Open Standards Planned For Next NASA Telescope
BobB writes "A NASA infrared space telescope called the 'James Web Space Telescope' is scheduled to be launched in 2013. The plan is that it will be built using open standards-based software designed to prevent problems caused when software programs developed by various agencies are incompatible with each other, as has been the case with the Hubble telescope. From the article: 'Though open standards has become common in the business sector, Matthews says this is the first time NASA has used the IBM Rational system. "This is a fairly major shift in approach for NASA," he says. "They traditionally have been very conservative in their adoption of new technologies and new tools, but I think they've found that conservative approach just doesn't hold up when you start to reach a [certain] size and complexity."'"
I was all set to make a "Universe-Wide-Web" joke then I checked the spelling.
Fixing this typo is a job for your friendly neighborhood slashdot-editor-man.
Knowledge is how to play a game, intelligence is how to win, wisdom is knowing what game to play.
The decision to buy IBM's product is being spinned by this article as if it's some kind of win for open standards, but there isn't anything significantly open going on here. As far as I can tell, they've adopted Rational Rose for diagramming/design and Clearcase for version control. Both of these products are closed source applications, and both store their data in closed, priority formats. There's nothing open about either of them. The best you could say is that NASA is using an open modelling language (UML), but of course that exists entirely independantly of the IBM product - I can use UML with a pencil and the back of an envelope.
If NASA really wanted to do something for openness (and delivering American taxpayers value for money), they'd be using Subversion, not ClearCase.
Both Rational and ClearCase are examples of the worst in their category of software. I've used many types of version control software, but ClearCase was the worst of all by far. This software was not purchased because NASA was particularly interested in open standards. Rational and ClearCase usually only get purchased because some manager had a very successful golf game with an IBM rep or still reasons that "nobody ever got fired for purchasing IBM".
I definitely have to agree about Rose.

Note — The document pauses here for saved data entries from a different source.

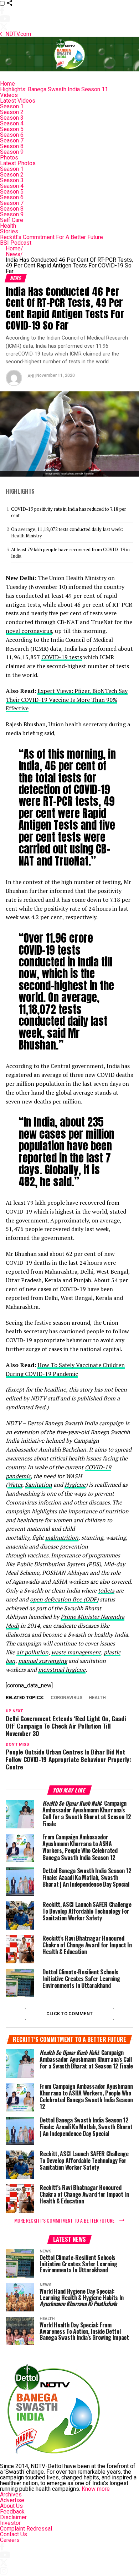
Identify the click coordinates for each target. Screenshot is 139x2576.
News (14, 254)
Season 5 (12, 129)
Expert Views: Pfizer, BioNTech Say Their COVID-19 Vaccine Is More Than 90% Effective (67, 699)
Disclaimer (13, 2517)
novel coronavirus (29, 631)
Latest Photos (18, 163)
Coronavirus (66, 1698)
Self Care (11, 220)
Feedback (12, 2511)
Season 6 (12, 134)
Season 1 (12, 106)
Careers (10, 2540)
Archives (11, 2494)
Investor (10, 2523)
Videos (9, 95)
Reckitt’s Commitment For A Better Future (51, 237)
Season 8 (12, 146)
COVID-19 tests (61, 657)
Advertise (12, 2500)
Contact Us (13, 2534)
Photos (9, 157)
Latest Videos (17, 100)
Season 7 (12, 140)
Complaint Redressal (26, 2528)
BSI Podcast (15, 242)
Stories (9, 231)
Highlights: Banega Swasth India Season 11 (54, 89)
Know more (96, 2488)
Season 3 (12, 117)
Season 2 (12, 112)
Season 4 (12, 123)
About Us (11, 2505)
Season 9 (12, 151)
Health (8, 225)
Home (7, 83)
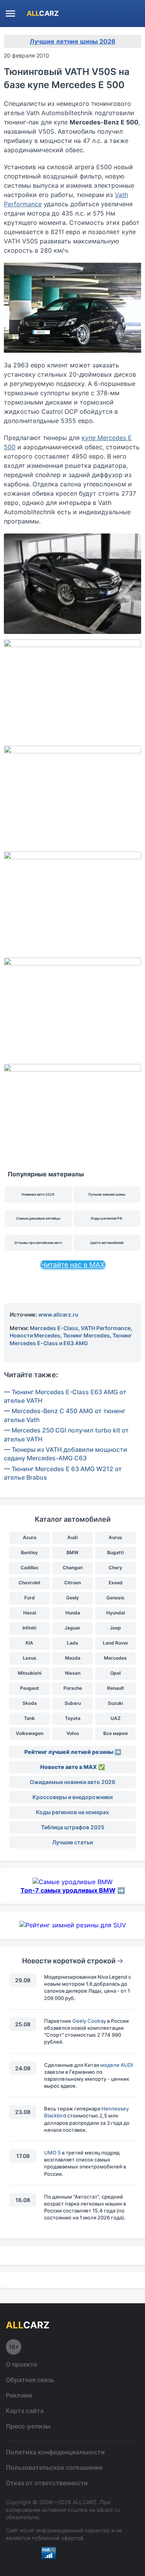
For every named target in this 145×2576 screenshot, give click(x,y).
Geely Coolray (89, 2021)
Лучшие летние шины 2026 (73, 41)
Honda (72, 1613)
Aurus (115, 1537)
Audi (72, 1537)
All (43, 13)
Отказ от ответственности (47, 2483)
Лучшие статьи (72, 1842)
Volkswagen (29, 1733)
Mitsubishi (29, 1673)
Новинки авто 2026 (38, 1194)
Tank (29, 1718)
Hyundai (115, 1613)
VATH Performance (106, 1328)
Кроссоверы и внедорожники (72, 1797)
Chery (115, 1567)
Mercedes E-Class (54, 1328)
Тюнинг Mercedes (86, 1335)
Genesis (115, 1598)
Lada (72, 1643)
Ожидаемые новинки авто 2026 (72, 1782)
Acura (29, 1537)
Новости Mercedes (35, 1335)
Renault (115, 1688)
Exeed (116, 1582)
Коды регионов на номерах (72, 1812)
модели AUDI (116, 2065)
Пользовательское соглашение (54, 2467)
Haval (29, 1613)
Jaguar (72, 1628)
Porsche (72, 1688)
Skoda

I can't speak to XDE (or whatever they call it now), but RealTime sucks goat balls, at least if you're developing in C++. First, if you want to use the STL, you have to add it to the model yourself (granted, that's a problem with pretty much every model-driven development tool... you'd think it'd occur to someone that they should include models for standard libraries). Unfortunately, their code analysis tool sucks, so if you try to use that to reverse engineer the libraries you're using, it'll take more time than just adding the classes by hand.

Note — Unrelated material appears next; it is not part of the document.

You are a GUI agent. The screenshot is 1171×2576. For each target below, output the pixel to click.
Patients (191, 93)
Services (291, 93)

Second, it doesn't properly understand templates... if you want to declare a template function, you need to define an empty macro to use as the return for the function, and then put the entire template declaration into the name field, otherwise it won't generate the correct code. If you want to create a class that inherits from an instantiation of a template, you have to first create an instantiated class (essentially a typedef naming the parameters to the template), unless the new class itself is a template, in which case you can do the inheritance directly. It's also terrible for doing round-trip engineering, since it only allows you to make changes in specific marked places in the code, so if you discover you need a new attribute or whatever, you can't just add it and have it show up in the model on the next round trip... you have to round trip it, and then add it in the model and regenerate the code.

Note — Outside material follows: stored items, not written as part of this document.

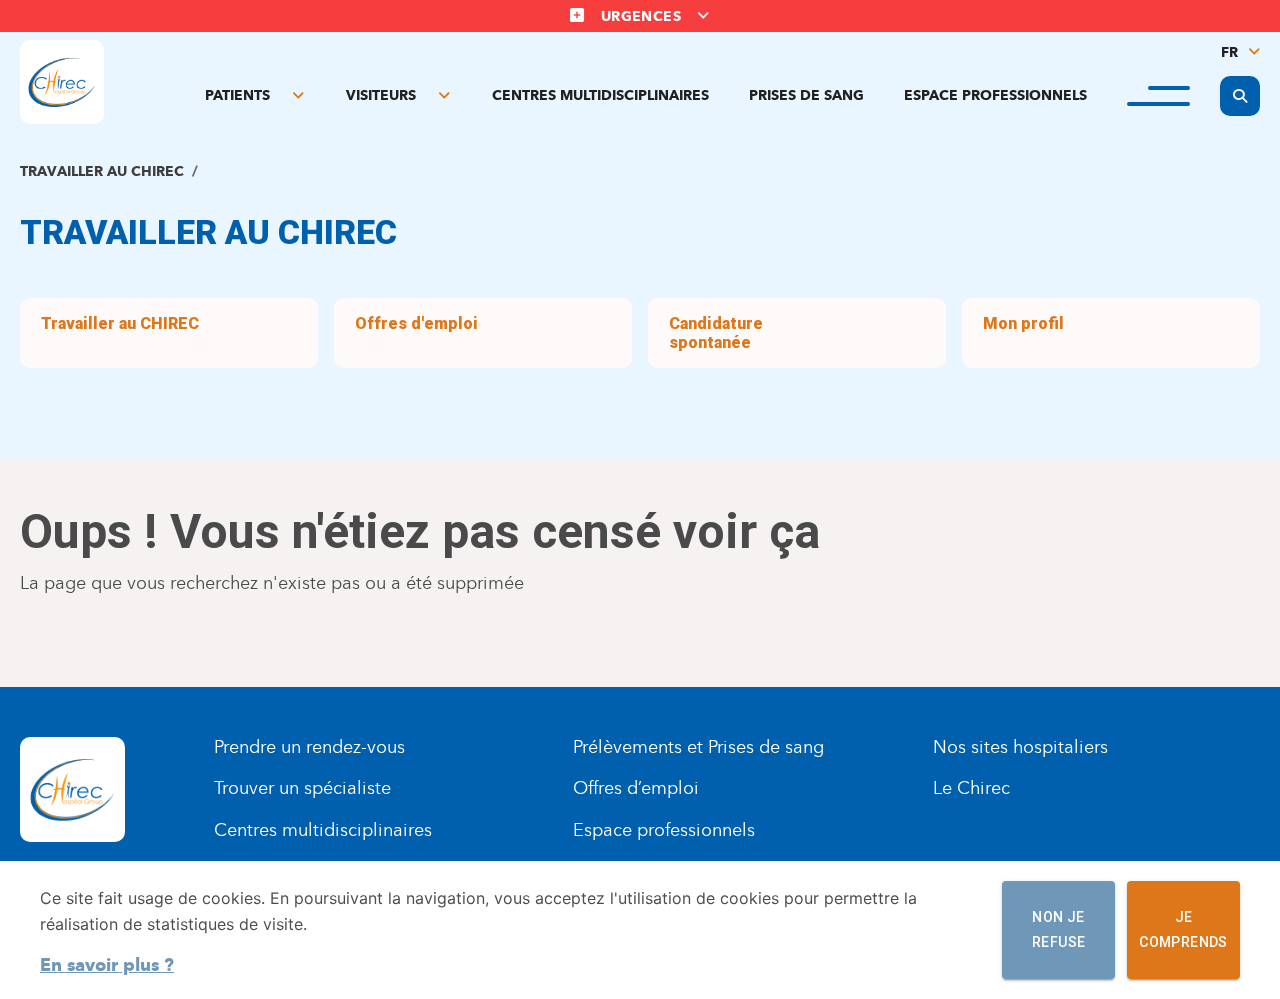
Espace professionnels (995, 95)
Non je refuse (1058, 929)
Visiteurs (381, 95)
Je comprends (1183, 929)
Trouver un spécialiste (302, 788)
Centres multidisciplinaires (600, 95)
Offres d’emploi (636, 788)
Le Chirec (971, 788)
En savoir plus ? (107, 965)
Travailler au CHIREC (102, 171)
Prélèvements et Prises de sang (698, 747)
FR (1229, 52)
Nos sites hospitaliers (1020, 747)
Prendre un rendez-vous (309, 747)
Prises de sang (806, 95)
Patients (237, 95)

All that said, it does have some nice things, too... the RealTime Services Library is (mostly) well designed, though some of the design decisions they made seem rather arbitrary (e.g.: you can dynamically resize the replication of a port, but you can't dynamically resize the replication of a capsule role).
The "Open" standards that are implied in this message are those developed by the CCSDS and OMG.
... there are some very interesting standards especially one called XTCE, which is the used for describing spacecraft data systems.
Go to the website http://www.ccsds.org/
Because "live feeds" from the Hubble would look like digital noise. It's NOT a web cam. The ground controllers send up very specific commands for the satellite to do very specific things. It acquires the data and transmits it back, then the data has to be analyzed carefully. Much of it isn't even imagery - just numbers. I have no idea exactly what format the data comes down in, but it's not going to be a .jpg.
Faster! Faster! Faster would be better!